Pour un premier roman, Diane Setterfield a placé la barre d'excellence très haut. D'emblée, on rentre dans cette histoire avec l'assurance dés les premieres pages, qu'on ne le lachera pas. La même capacité que Donna Tartt, l'écrivaine Américaine, à vous férer et à vous tenir.

Margarett Lea, cette spécialiste du roman Victorien, se voit donc invitée par cette mystérieuse Vida Winter, grande dame du roman anglais, afin de rédiger sa biographie.
Le problème, c'est que cette romancière reconnue de tous quand à la qualité de son oeuvre, a toute sa vie cherché l'incognito et a varié les versions sur son histoire, et même brouillé à souhait son identité.

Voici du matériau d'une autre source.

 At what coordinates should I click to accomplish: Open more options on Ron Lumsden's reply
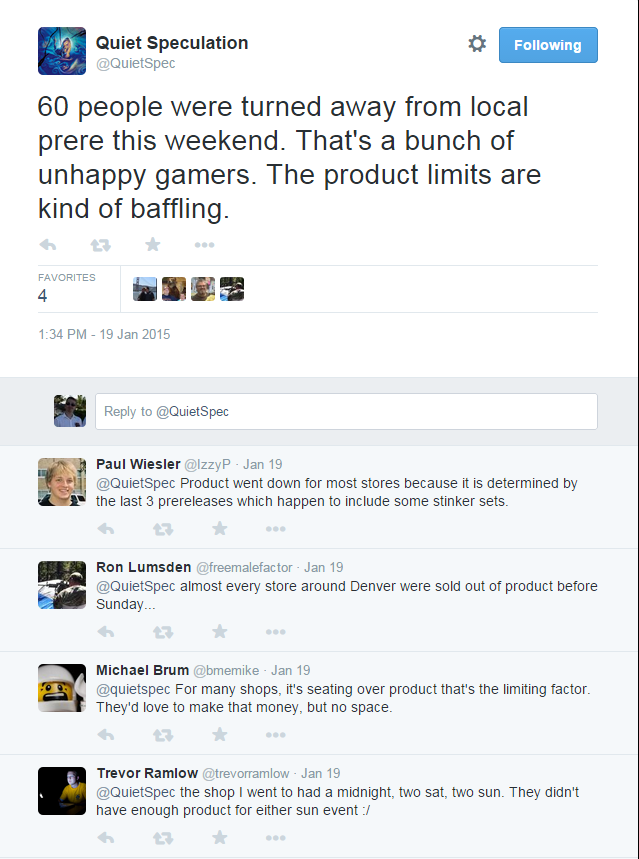(276, 632)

On rentre donc ici dans une série de chausses trappes, de portes dérobées, d'arbres généalogiques bancales, et de visions s'apparentant à la présence de fantômes. Sachant qu'on nomme fantômes, souvent, ce que l'on est incapable de nommer autrement.

Vinda Winter ne serait elle pas au niveau symbolique, le point de rencontre de toutes les représentations inhérentes au roman gothique, et à tous ses mystères envoutants? Une sorte de manoir vivant, aux portes cadanassées à double tour, quoique prêt de s'effondrer, mais gardant tout de même de la superbe, allongée dans son lit, dicant ses mémoires.
La biographe reçoit avec prudence les confessions de la vieille écrivaine, très malade, sachant que celle ci a toujours été une menteuse pathologique, et veut vérifier ses déclarations, en parcourant les archives, et en se rendant sur le terrain.

Elle ira donc voir de visu le manoir familial, dont l'écrivaine prétend être issue, et dans lequel celle ci passa son enfance chaotique, en compagnie d'une soeur jumelle. Elle y fera d'étranges rencontres.
Ce n'est plus qu'une ruine, qui a été détruite par le formidable incendie, et à travers duquel le ciel apparait à travers les étages tombés les uns sur les autres.
Nous avons devant nous quelque chose qui ressemble à Manderley, ce manoir qui lui aussi finit rongé par le feu purificateur, et que Daphné du Maurier place au centre de son grand roman « Rebecca ».

Le monde des soeurs Bronté n'est pas loin non plus.
L'auteur elle même évoque le nom de ces romans puissants qui enflammèrent l'imagination de bien des lecteurs depuis presque deux siècles. « La dame en blanc » de Wilkie Collins, « Les hauts de Hurlevent » avec cette femme folle enfermée dans une aile du château, « Jane Eyre » et l'expérience gothique de cette jeune fille devant assurer une charge de gouvernante et se perdant en conjoncture sur les intentions du maître de maison. « Le tour d'écrou » le chef d'oeuvre d'Henry James, avec ses deux enfants déséquilibrés, et pervers, après avoir été témoin de choses qu'il n'aurait pas du voir, dans une histoire d'apparitions, que tente d'élucider la jeune gouvernante, est aussi au rendez vous.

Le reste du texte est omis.